日本刀・美人画・掛け軸を展示する小さな美術館
JR富士駅周辺を散策していると、「刀の展示会開催中」という看板を見つけました。
立ち寄ったのは、JR富士駅北口から西へ徒歩5分ほどの場所にある「駿府大御所刀工館(すんぷおおごしょとうこうかん)」です。
ここは、日本刀・美人画・掛け軸の展示を行う私立美術館です。

館内へ入ると、日本刀の展示室と美人画の展示室に分かれていました。
日本刀の展示室には美しく輝く刀身がずらりと並んでいて、ファンにとって夢のような空間が広がっています。

全国から刀剣ファンが訪れる人気スポット
「駿府大御所刀工館」では、古墳時代の刀から現代の刀まで、館長の吉田知己さんが20年かけて集めた刀剣や資料が多数展示されているんです。
刀を間近で楽しめると全国各地から刀剣ファンが訪れる、知る人ぞ知る人気スポットです。

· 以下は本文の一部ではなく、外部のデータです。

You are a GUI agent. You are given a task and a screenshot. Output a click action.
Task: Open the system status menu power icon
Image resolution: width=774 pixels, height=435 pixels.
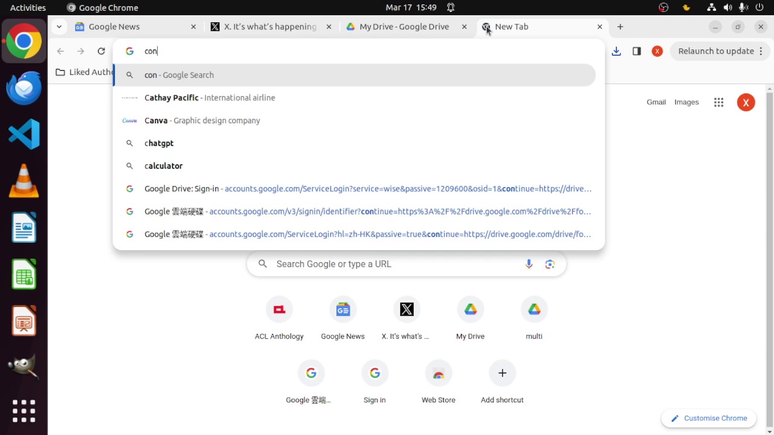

吉田さんが、特におすすめの展示を紹介してくれました。
現在の刀と古墳時代中期の直刀
まずは現代の刀。内田義基(よしもと)刀匠の短刀で、2012年に作られたものです。
研ぎ澄まされ、首を落とすこともできるほどの切れ味だと言います。

続いて、熊本県の江田船山古墳で出土したと言われる古墳時代中期の直刀(ちょくとう)が展示されていました。サビで覆われていて、歴史の重みを感じます。
駿府大御所刀工館・吉田知己さん:
これは5世紀の出土品です。約1550年前のものです。サビていますが、黒サビで安定しています

1500年以上前の刀が今もこうして残っていることに驚きました。黒サビで安定しているので、研げば輝くそうです。
平安時代の刀は馬上で使うもの
展示ケースには平安時代・室町時代・江戸時代など、それぞれの時代に生み出された刀身(とうしん)が、丁寧に展示されています。
駿府大御所刀工館・吉田知己さん:
これは平安時代末期の刀、源平合戦の頃ですね。片手で馬上で持つ刀なので、女性でも片手で持てます

平安時代の刀は、馬上で扱うため細身で軽く作られているんです。
また源平合戦の頃、武士たちは大きなよろいを着けて戦っていました。そのため、急所が限られていて、刀で喉を突くことが主な攻撃方法だったそうです。
シーズンごとに変わる展示内容
さらに驚いたのが、季節ごとに展示内容が変わることです。
駿府大御所刀工館・吉田知己さん:
秋冬の展示が始まりました。シーズンごとに企画を変えていて、今回は京都の刀なんです
秋冬展示は「京都の刀」がテーマ。鎌倉時代から幕末までに栄えた主要流派の名工作品が展示されています。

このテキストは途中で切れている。